Só não quebrei a cadeira ainda
porque me quebro. Fico com tendinite, lombalgia. O Luan, quando chega em
casa, sente dor no pescoço, de tanto que chacoalhamos nos ônibus.
Tudo
isso debaixo desse calor é um inferno — desabafa. — E ainda há carros na
calçada, restaurantes que bloqueiam o passeio. Mas não posso deixar de
sair, de levá-lo para os lugares, e tenho que continuar lutando,
reclamando meus direitos e os dele, senão, ninguém nos respeita.
Ela não se queixa à toa. Aos 42 anos, Vania está cansada, física e
emocionalmente. Sua batalha dura 13 anos, desde o nascimento do filho.
O
adolescente tem mielomeningocele, lesão que afeta a
medula espinhal e causa hidrocefalia e escoliose, e depende da mãe para
tudo. É duro sair com ele, diz Vania. A falta de acessibilidade, conta, é paralisante.
Vania e Luan moravam na Tijuca, mas se mudaram para o Itanhangá em
busca de acessibilidade. Não conseguiram. Ainda hoje, a mãe, que não tem
carro, pena pelas ruas da Barra e do Recreio para transitar com o
filho.
Fábio Guimarães não é cadeirante, mas também se dedica à causa. O empresário criou o projeto Busco Legados de Acessibilidade (buscolegados.com),
que consiste em percorrer a cidade numa cadeira de rodas e registrar em
fotos e vídeos o que quem anda sobre duas pernas não vê.
— Tenho um primo paulista, cadeirante que já viajou o mundo todo. Ele
veio ao Rio em 1998 e não voltou, porque não conseguiu sair de
Copacabana, onde estava, nem para visitar os pontos turísticos. Não
entendi o motivo, e ele me disse que eu só entenderia quando me sentasse
numa cadeira de rodas — conta.
Os desafios de circular pela Barra
Fábio Guimarães, que já trabalhou numa rede de TV, pretende lançar um
programa jornalístico sobre acessibilidade ainda este ano. Já Vania se
juntou a um grupo de mães de atletas de power soccer (futebol
motorizado), e planeja comprar uma cadeira de rodas motorizada para
Luan.
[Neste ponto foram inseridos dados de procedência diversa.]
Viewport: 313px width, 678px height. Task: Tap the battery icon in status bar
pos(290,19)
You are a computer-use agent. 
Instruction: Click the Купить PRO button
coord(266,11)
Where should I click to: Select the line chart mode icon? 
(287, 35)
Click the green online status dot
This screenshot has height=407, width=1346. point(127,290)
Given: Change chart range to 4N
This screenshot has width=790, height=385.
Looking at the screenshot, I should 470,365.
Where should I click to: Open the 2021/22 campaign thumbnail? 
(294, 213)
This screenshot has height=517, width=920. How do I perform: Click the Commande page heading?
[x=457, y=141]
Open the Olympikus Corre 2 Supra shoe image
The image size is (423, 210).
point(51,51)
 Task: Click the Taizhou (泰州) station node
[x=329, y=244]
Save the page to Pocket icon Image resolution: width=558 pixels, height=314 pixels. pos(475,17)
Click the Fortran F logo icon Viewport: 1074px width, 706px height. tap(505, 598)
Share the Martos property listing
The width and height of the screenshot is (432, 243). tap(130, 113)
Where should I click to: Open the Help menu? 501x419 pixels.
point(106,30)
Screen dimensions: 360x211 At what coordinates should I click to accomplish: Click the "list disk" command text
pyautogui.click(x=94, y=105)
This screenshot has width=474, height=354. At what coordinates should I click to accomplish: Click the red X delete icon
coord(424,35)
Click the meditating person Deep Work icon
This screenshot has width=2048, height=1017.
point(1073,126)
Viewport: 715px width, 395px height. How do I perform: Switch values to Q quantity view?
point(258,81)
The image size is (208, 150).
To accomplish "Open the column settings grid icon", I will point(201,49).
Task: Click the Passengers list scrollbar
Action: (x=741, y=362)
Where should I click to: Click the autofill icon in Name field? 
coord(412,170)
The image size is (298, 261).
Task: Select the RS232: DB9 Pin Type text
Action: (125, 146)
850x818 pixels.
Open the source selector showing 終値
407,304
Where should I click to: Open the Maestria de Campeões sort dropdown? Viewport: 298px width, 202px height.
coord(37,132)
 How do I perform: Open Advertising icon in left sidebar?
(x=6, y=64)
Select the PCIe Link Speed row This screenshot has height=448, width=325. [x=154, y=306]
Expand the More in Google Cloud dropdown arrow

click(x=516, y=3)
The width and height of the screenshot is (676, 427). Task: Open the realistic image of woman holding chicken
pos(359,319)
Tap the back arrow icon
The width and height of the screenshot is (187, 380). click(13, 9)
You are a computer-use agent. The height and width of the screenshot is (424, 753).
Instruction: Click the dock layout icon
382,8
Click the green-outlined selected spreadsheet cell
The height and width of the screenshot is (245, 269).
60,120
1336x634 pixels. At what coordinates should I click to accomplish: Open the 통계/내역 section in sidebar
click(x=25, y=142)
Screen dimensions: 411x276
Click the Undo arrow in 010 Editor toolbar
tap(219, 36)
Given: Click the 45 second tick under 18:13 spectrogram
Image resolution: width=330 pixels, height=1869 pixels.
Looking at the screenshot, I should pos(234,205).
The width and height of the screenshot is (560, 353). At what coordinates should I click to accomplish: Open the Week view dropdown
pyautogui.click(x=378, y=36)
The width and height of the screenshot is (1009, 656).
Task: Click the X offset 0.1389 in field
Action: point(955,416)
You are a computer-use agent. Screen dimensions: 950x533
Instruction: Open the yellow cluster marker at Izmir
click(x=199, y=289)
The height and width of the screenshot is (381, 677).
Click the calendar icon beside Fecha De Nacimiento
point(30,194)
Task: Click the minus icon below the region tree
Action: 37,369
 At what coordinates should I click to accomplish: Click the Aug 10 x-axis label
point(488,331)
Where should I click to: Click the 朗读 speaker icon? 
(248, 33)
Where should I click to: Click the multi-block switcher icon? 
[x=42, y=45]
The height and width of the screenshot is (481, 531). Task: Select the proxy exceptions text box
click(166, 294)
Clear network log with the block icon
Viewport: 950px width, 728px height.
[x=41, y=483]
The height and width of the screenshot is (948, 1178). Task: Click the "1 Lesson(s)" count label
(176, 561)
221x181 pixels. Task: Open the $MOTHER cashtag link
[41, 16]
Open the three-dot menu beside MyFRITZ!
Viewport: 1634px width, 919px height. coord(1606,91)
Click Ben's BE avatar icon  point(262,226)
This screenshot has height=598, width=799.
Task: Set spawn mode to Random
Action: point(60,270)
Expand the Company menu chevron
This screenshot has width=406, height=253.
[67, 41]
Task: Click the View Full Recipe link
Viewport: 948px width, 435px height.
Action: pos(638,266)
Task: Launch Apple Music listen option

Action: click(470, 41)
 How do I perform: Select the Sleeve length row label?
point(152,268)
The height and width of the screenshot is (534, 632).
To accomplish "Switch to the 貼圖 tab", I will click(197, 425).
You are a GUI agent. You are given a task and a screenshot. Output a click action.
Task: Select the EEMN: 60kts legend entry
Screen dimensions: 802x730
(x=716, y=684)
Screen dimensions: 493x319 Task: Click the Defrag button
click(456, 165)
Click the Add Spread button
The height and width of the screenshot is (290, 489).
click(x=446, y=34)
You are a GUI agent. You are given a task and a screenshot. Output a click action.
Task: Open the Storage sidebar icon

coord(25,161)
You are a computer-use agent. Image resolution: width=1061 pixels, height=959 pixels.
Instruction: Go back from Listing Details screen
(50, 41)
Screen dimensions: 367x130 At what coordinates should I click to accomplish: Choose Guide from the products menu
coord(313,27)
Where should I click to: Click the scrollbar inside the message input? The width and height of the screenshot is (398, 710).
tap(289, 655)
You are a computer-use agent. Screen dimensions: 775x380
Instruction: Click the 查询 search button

Para ambos, atitudes simples podem contribuir para que os
cadeirantes finalmente se sintam à vontade para circular pela cidade.
— O que o cadeirante mais quer é a independência. Atravessar uma rampa
íngreme é muito difícil, mas pelo menos tem rampa, né? O problema é que
quem anda não entende os problemas de quem usa cadeira de rodas. Só um
sinal longe de uma rampa de acessibilidade já pode causar diversos
acidentes — diz Fábio.
Vania concorda.
— A gente deixa de fazer muitas coisas. Em alguns lugares aqui da
Barra, por caisa das obras, tiraram os sinais de trânsito. Quem tem
pernas pode andar mais um pouquinho mas, para quem está na cadeira de
rodas, este pouquinho é muito longe. Eles contornam a situação colocando
uma passarela com escadas, mas como vamos subir? — indigna-se.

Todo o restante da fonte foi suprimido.